ISOTOPIC EVIDENCE FOR EPISODIC MARINE WATER INCURSIONS INTO PAMLICO SOUND, NC DURING THE HOLOCENE

There have been several rapid climatic changes (RCCs) identified during the Holocene, concomitant with general global warming and sea-level rise. The North Carolina estuarine system is a prime location to look at the effects of these RCCs on coastal systems. After the initial flooding of the late Pleistocene river drainage, the Tar River and Pamlico Creek estuaries were formed at approximately 9000 cal yr BP. As sea level continued to rise, the area became completely flooded by 7000 cal yr BP; at this time barrier islands formed and enclosed Pamlico Sound resulting in estuarine conditions. After the initial formation, the Outer Banks barrier island system suffered periods of extreme segmentation resulting in deposits comprising normal marine salinity foraminifera within Pamlico Sound. Two of these periods occurred from approximately 4100 to 3700 cal yr BP and from 1200 to 500 cal yr BP, and correlate with RCCs. Segmentation of the islands allowed for elevated salinity conditions associated with altered hydrodynamics within the sounds.

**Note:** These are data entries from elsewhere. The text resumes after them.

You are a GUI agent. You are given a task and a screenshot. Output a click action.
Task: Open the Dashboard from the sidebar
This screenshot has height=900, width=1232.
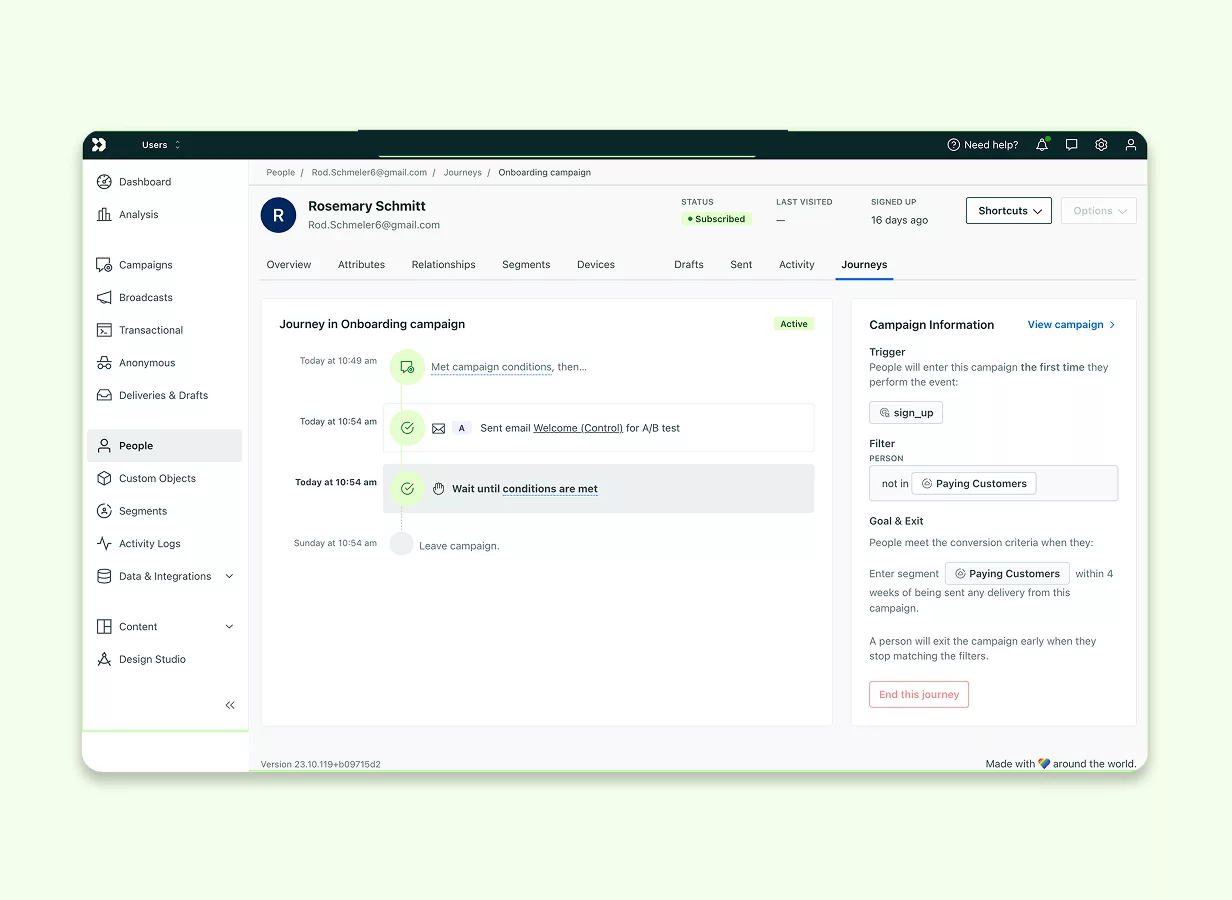click(146, 181)
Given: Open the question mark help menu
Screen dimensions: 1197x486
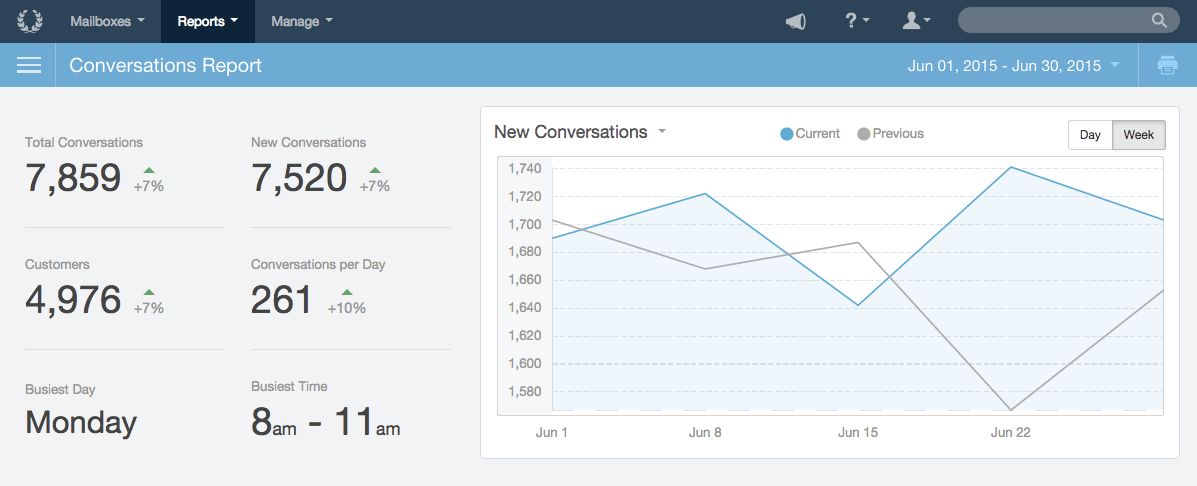Looking at the screenshot, I should tap(857, 21).
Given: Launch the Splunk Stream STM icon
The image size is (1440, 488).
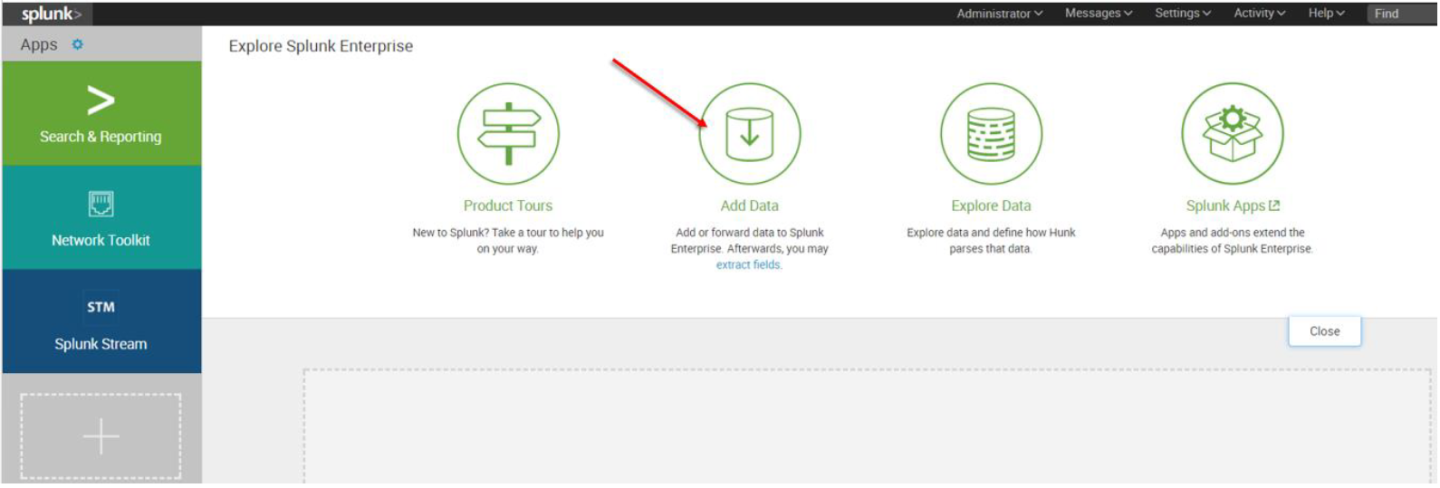Looking at the screenshot, I should [101, 308].
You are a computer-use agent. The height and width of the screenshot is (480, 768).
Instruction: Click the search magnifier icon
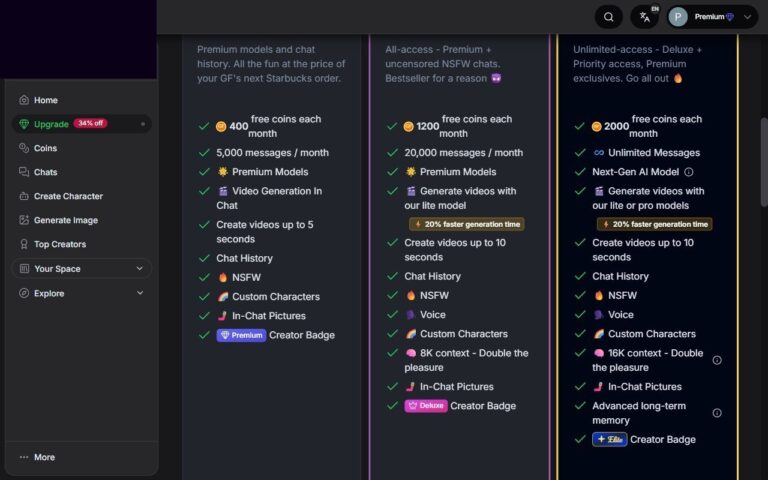pyautogui.click(x=608, y=17)
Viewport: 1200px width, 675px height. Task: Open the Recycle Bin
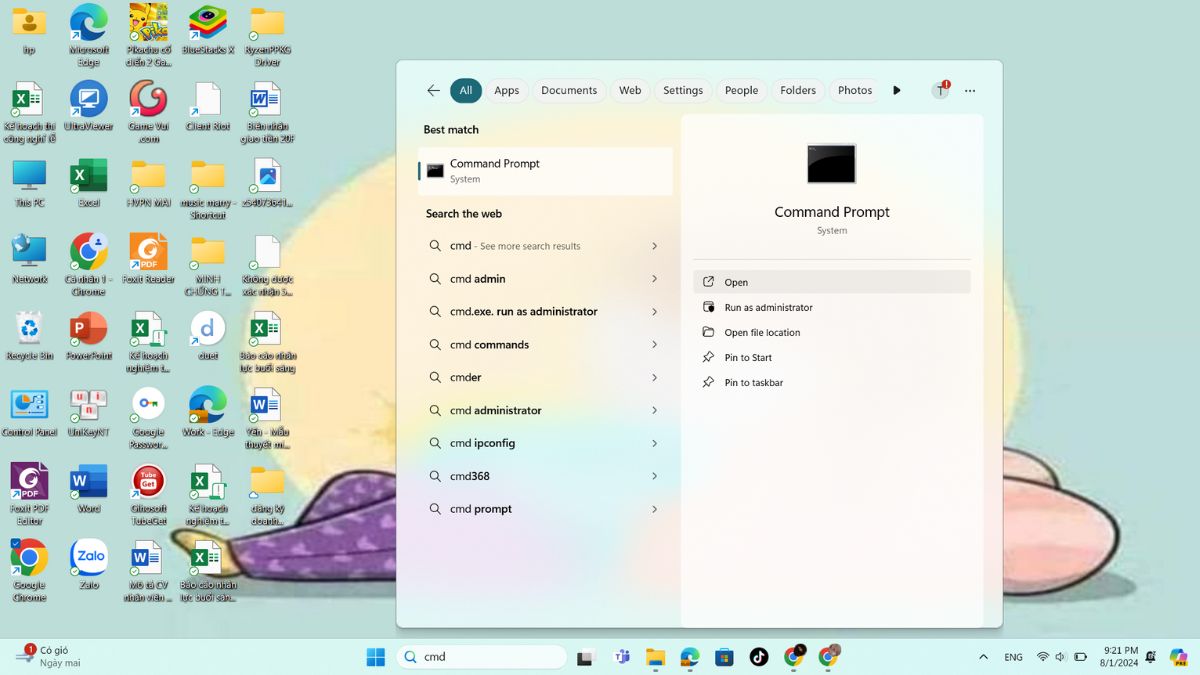point(28,330)
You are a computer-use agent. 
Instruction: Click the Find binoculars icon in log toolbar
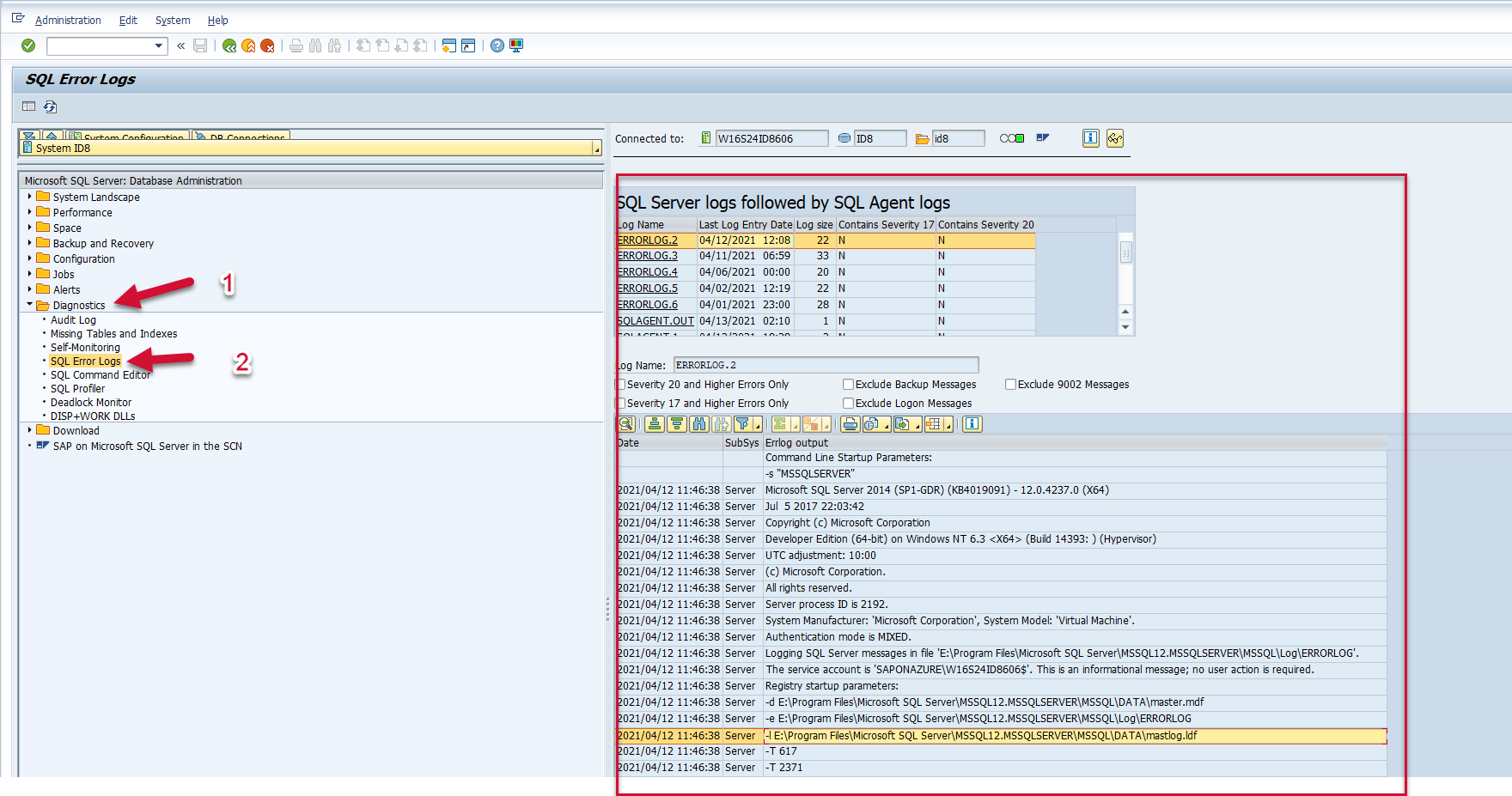tap(699, 424)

In order to test the impact of barrier segmentation on hydrodynamic conditions, we are analyzing δ¹³C and δ¹⁸O in 142 samples (9-10 foraminiferal specimens/sample) at 4 cm resolution within cores to provide an estimate of the marine influence in this area on decadal timescales. Error estimates are calculated by analyzing triplicate samples every 20 cm. Experiments revealed that the higher number of foraminiferal specimens (9-10) used per sample resulted in the smaller standard deviation for both δ¹³C (0.68) and δ¹⁸O (0.21). The target species is Elphidium excavatum since comparative analysis showed a significant offset between species (E. excavatum and Ammonia tepida). This high-resolution study is part of a larger study that includes geophysics, organic geochemistry, sedimentology, micropaleontology, inorganic geochemistry, and hydrodynamic modeling to understand the Holocene evolution of this system in response to climate, sea-level, and geomorphic changes.